◆ **What to work on**
The response must consist of all the entries, duplicated without alteration.

#### Provided entries

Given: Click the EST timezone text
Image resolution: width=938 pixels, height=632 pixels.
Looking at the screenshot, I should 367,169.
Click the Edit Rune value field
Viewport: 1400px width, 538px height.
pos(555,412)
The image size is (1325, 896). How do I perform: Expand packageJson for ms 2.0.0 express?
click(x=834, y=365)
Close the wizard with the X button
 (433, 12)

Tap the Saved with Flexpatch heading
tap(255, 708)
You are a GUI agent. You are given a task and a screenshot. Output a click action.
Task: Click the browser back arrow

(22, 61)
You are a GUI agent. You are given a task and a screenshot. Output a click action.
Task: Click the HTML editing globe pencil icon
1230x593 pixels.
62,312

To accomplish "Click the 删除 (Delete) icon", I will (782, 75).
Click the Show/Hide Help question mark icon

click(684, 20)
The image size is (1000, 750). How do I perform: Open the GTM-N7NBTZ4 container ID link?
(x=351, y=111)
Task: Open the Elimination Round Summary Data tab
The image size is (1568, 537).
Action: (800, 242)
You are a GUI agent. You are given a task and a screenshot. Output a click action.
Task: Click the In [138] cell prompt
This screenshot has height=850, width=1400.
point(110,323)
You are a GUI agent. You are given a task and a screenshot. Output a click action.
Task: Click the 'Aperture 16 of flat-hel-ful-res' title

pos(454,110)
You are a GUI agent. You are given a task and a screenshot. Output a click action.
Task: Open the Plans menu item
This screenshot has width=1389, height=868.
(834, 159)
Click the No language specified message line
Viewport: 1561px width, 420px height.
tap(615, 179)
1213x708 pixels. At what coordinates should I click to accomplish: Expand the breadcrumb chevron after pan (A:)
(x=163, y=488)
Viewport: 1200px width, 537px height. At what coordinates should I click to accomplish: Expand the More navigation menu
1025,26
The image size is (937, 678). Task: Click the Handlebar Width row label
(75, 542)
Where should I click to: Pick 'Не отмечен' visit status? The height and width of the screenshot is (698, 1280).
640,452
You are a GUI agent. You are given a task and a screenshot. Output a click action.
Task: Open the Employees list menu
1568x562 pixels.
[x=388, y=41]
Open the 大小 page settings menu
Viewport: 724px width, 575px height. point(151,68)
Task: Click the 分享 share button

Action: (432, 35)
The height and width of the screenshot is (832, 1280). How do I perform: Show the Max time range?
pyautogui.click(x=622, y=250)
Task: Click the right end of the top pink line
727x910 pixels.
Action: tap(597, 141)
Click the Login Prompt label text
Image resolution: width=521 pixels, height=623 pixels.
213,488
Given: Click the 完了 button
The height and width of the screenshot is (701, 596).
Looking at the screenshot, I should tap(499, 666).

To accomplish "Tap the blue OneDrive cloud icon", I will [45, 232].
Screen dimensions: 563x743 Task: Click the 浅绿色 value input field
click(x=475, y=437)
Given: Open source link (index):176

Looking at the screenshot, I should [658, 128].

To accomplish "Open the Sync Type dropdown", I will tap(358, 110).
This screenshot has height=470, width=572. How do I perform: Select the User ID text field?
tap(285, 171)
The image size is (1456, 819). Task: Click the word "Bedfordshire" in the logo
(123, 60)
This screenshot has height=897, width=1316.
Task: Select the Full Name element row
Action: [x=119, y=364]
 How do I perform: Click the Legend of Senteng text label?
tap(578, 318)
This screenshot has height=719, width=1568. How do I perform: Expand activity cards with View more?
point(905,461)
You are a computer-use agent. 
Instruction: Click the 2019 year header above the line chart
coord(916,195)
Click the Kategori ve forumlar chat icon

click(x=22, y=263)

########

◆ **Exercise response**
Given: Click the EST timezone text
Image resolution: width=938 pixels, height=632 pixels.
Looking at the screenshot, I should 367,169.
Click the Edit Rune value field
Viewport: 1400px width, 538px height.
pos(555,412)
The image size is (1325, 896). How do I perform: Expand packageJson for ms 2.0.0 express?
click(x=834, y=365)
Close the wizard with the X button
 (433, 12)

Tap the Saved with Flexpatch heading
tap(255, 708)
You are a GUI agent. You are given a task and a screenshot. Output a click action.
Task: Click the browser back arrow

(22, 61)
You are a GUI agent. You are given a task and a screenshot. Output a click action.
Task: Click the HTML editing globe pencil icon
1230x593 pixels.
62,312

To accomplish "Click the 删除 (Delete) icon", I will (782, 75).
Click the Show/Hide Help question mark icon

click(684, 20)
The image size is (1000, 750). How do I perform: Open the GTM-N7NBTZ4 container ID link?
(x=351, y=111)
Task: Open the Elimination Round Summary Data tab
The image size is (1568, 537).
Action: (800, 242)
You are a GUI agent. You are given a task and a screenshot. Output a click action.
Task: Click the In [138] cell prompt
This screenshot has height=850, width=1400.
point(110,323)
You are a GUI agent. You are given a task and a screenshot. Output a click action.
Task: Click the 'Aperture 16 of flat-hel-ful-res' title

pos(454,110)
You are a GUI agent. You are given a task and a screenshot. Output a click action.
Task: Open the Plans menu item
This screenshot has width=1389, height=868.
(834, 159)
Click the No language specified message line
Viewport: 1561px width, 420px height.
tap(615, 179)
1213x708 pixels. At what coordinates should I click to accomplish: Expand the breadcrumb chevron after pan (A:)
(x=163, y=488)
Viewport: 1200px width, 537px height. At what coordinates should I click to accomplish: Expand the More navigation menu
1025,26
The image size is (937, 678). Task: Click the Handlebar Width row label
(75, 542)
Where should I click to: Pick 'Не отмечен' visit status? The height and width of the screenshot is (698, 1280).
640,452
You are a GUI agent. You are given a task and a screenshot. Output a click action.
Task: Open the Employees list menu
1568x562 pixels.
[x=388, y=41]
Open the 大小 page settings menu
Viewport: 724px width, 575px height. point(151,68)
Task: Click the 分享 share button

Action: (432, 35)
The height and width of the screenshot is (832, 1280). How do I perform: Show the Max time range?
pyautogui.click(x=622, y=250)
Task: Click the right end of the top pink line
727x910 pixels.
Action: tap(597, 141)
Click the Login Prompt label text
Image resolution: width=521 pixels, height=623 pixels.
213,488
Given: Click the 完了 button
The height and width of the screenshot is (701, 596).
Looking at the screenshot, I should tap(499, 666).

To accomplish "Tap the blue OneDrive cloud icon", I will [45, 232].
Screen dimensions: 563x743 Task: Click the 浅绿色 value input field
click(x=475, y=437)
Given: Open source link (index):176

Looking at the screenshot, I should [658, 128].

To accomplish "Open the Sync Type dropdown", I will tap(358, 110).
This screenshot has height=470, width=572. How do I perform: Select the User ID text field?
tap(285, 171)
The image size is (1456, 819). Task: Click the word "Bedfordshire" in the logo
(123, 60)
This screenshot has height=897, width=1316.
Task: Select the Full Name element row
Action: [x=119, y=364]
 How do I perform: Click the Legend of Senteng text label?
tap(578, 318)
This screenshot has height=719, width=1568. How do I perform: Expand activity cards with View more?
point(905,461)
You are a computer-use agent. 
Instruction: Click the 2019 year header above the line chart
coord(916,195)
Click the Kategori ve forumlar chat icon

click(x=22, y=263)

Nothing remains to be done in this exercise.